El Teatro del Absurdo forma parte del incesante esfuerzo de los verdaderos artistas de nuestro tiempo por derribar la pared de la complacencia y el automatismo y establecer un conocimiento de la situación humana enfrentada con la realidad fundamental de su condición, zarandearle de una existencia trivializada, mecánica, complaciente y falta de la dignidad. Como tal, el Teatro del Absurdo cumple un doble propósito y se presenta al público con una doble absurdidad.

Por un lado castiga satíricamente lo absurdo de las vidas vividas en la inconsciencia, en el sopor del soma. Este es el sentimiento de muerte y de insensibilidad mecánica de las vidas semiconscientes. En eso se basa el aspecto satírico y parodístico del Teatro del Absurdo, su crítica social, su deseo de poner en entredicho a una sociedad inauténtica y mezquina. Este es el mensaje más fácilmente accesible y por tanto más conocido del Teatro del Absurdo pero no es, por supuesto, su rasgo más esencial o significativo.

El Teatro del Absurdo se sitúa en un nivel aún más profundo de absurdidad, el absurdo de la misma condición humana en un mundo donde la crisis de todo tipo de creencias ha privado al hombre de certidumbres. El Teatro del Absurdo es una de las expresiones de esta búsqueda. Ya no es posible aceptar por más tiempo las formas artísticas, científicas o sociales, basadas en la continuidad de standards y conceptos sin validez; esto es, la posibilidad de conocer las leyes del hombre en el universo es simplemente algo absurdo.

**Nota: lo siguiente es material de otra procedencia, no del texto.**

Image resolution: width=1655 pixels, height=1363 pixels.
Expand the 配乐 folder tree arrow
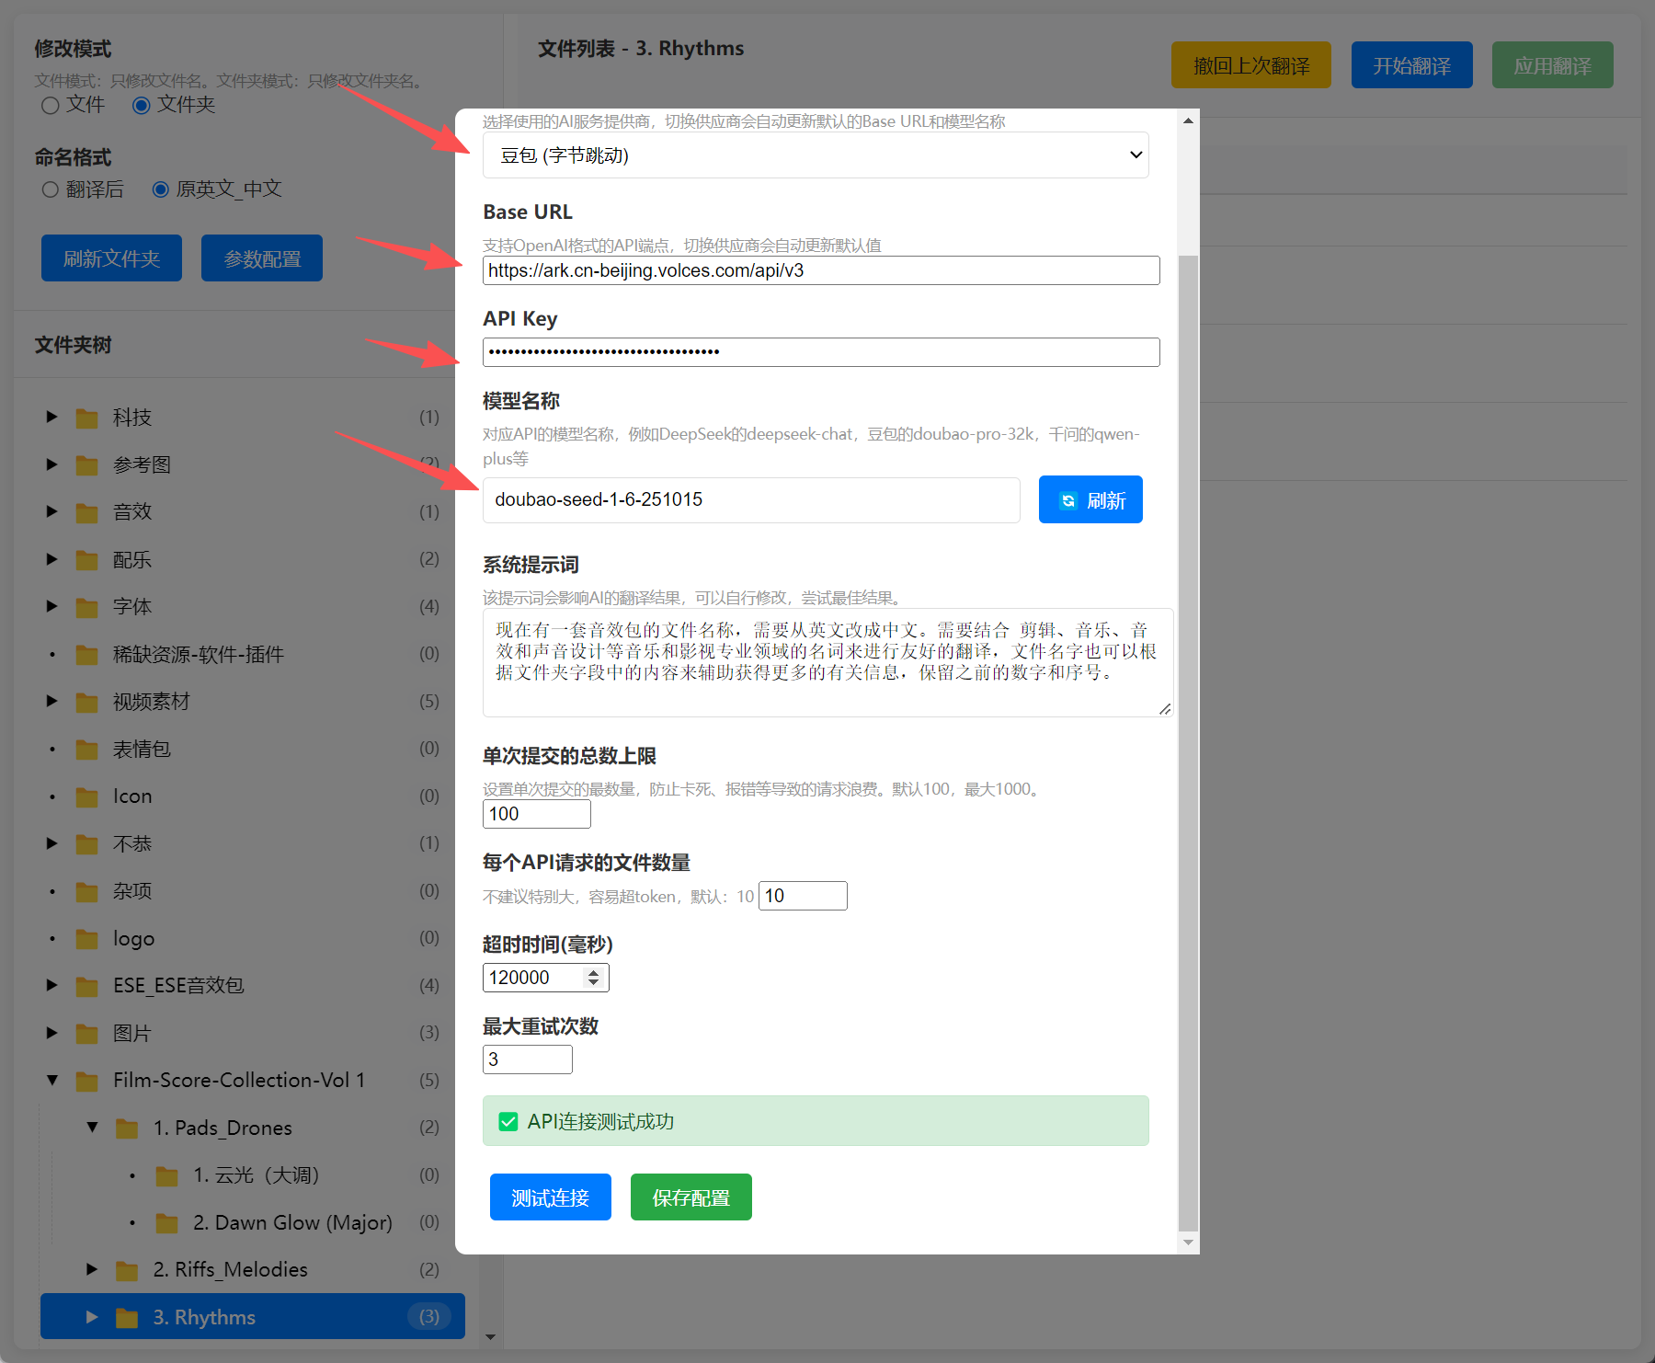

El Teatro del Absurdo, vinculado como está a las realidades fundamentales de la condición humana, a los relativamente pocos verdaderos problemas del hombre, lo ha despojado de sus circunstancias accidentales de posición social o contexto histórico, y lo ha enfrentado exclusivamente con las elecciones fundamentales, con las situaciones básicas de la existencia: el hombre encarado con el tiempo, esperando entre el nacimiento y la muerte; el hombre tratando de obtener un modesto lugar en la oscuridad y trivialidad que le envuelven, tratando de asir una ley moral siempre más allá de su comprensión; el hombre solo, encarcelado en su subjetividad, incapaz de alcanzar a otros.

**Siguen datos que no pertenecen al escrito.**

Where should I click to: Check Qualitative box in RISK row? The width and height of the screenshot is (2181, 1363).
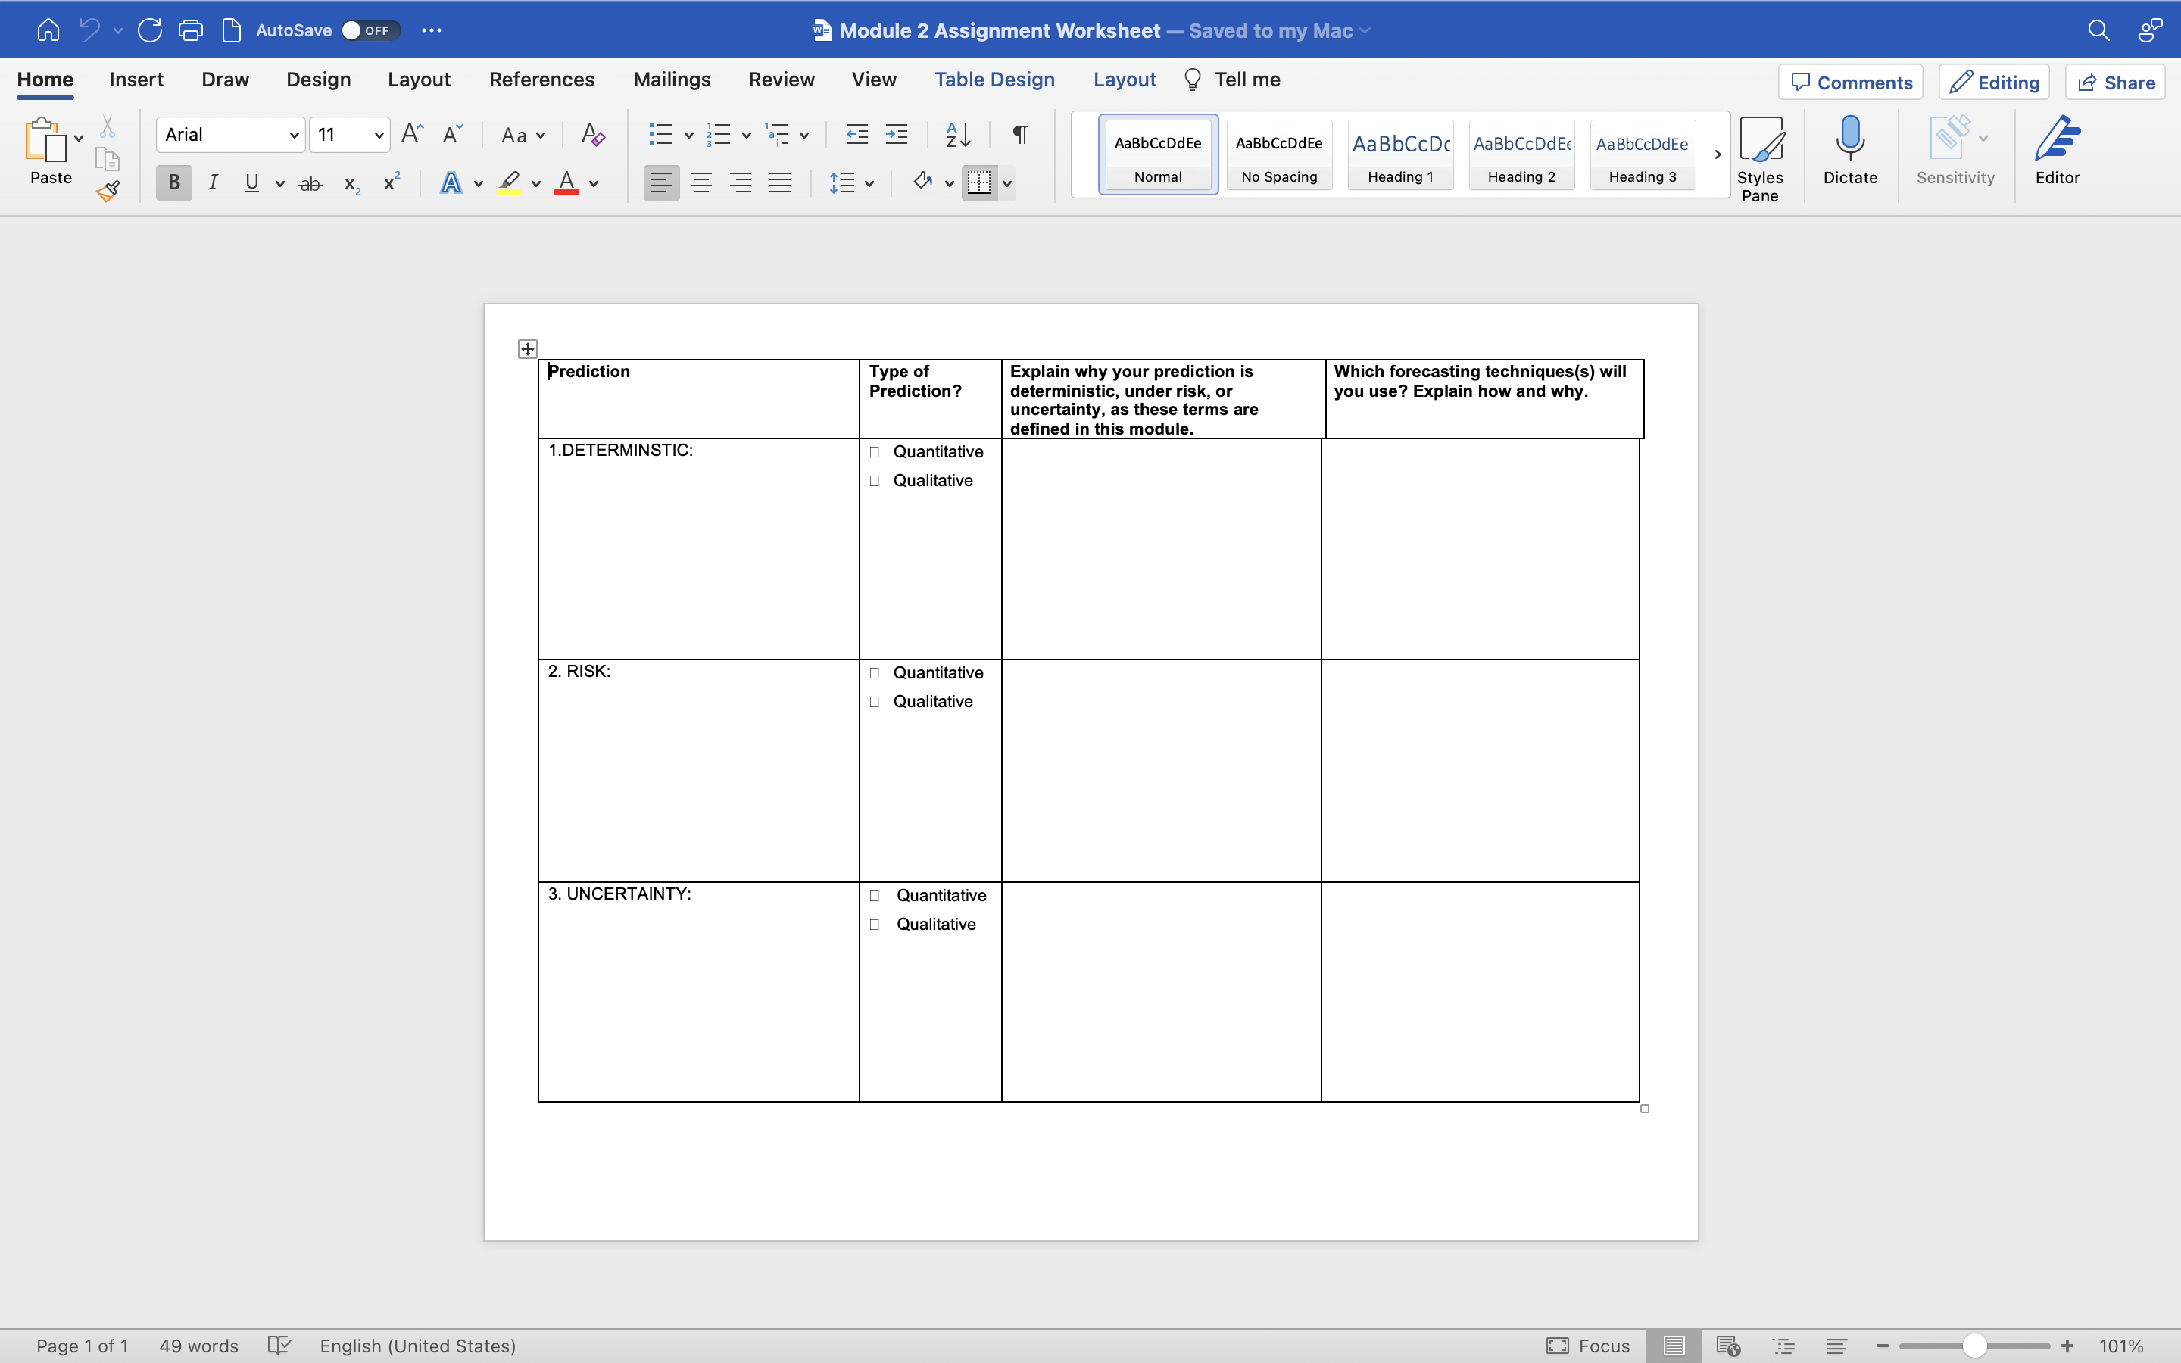pos(874,702)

Aunque el tratamiento que le da parezca frívolo y grotesco, representa una vuelta al enfrentamiento del hombre con la esfera de lo mítico y lo religioso. Como la antigua tragedia griega, el Teatro del Absurdo es un intento por hacer consciente al espectador de la precaria y misteriosa situación del hombre en el universo.

La diferencia está simplemente en que en la tragedia antigua las realidades aludidas eran sistemas metafísicos conocidos y aceptados por todos, mientras que el Teatro del Absurdo expresa precisamente la falta de sistemas cósmicos de valores aceptados. El Teatro del Absurdo no pretende explicar al hombre los caminos de Dios. Simplemente presenta una intuición individual del ser humano de las realidades fundamentales tal y como él las experimenta. Este es el tema del Teatro del Absurdo, lo que condiciona su forma, que necesariamente ha de presentarse en una convención distinta a la del teatro realista de nuestro tiempo.

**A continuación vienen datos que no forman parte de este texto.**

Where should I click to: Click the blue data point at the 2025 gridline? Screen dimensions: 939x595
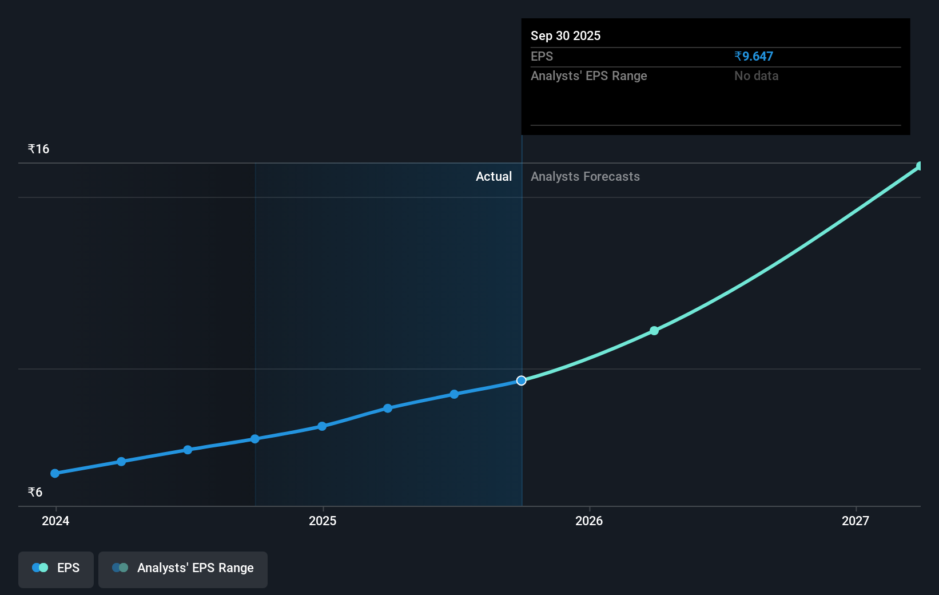322,426
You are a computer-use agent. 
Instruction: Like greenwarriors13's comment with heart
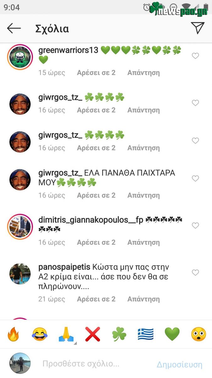[x=195, y=56]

Mientras el teatro realista trata de ampliar los ámbitos del drama introduciendo elementos narrativos que expliquen las motivaciones del personaje, el Teatro del Absurdo tiende a la concentración y profundización sobre un esquema esencialmente lírico y poético. El Teatro del Absurdo, al abandonar la psicología, la sutileza de caracteres y el tema en un sentido convencional, da al elemento poético un énfasis incomparablemente mayor. Mientras que una obra con una trama lineal describe una evolución en el tiempo, la obra absurda muestra una imagen poética concretizada, la extensión de la obra en el tiempo es puramente incidental, ya que es físicamente imposible presentar una imagen poética compleja en un instante. Como es un teatro de situaciones en vez de un teatro de sucesos hilvanados, emplea un lenguaje basado en patrones de imágenes concretas, no un lenguaje discursivo y argumentador. Y como trata de investigar el sentido del ser, no puede ni resolver ni investigar problemas de conducta moral.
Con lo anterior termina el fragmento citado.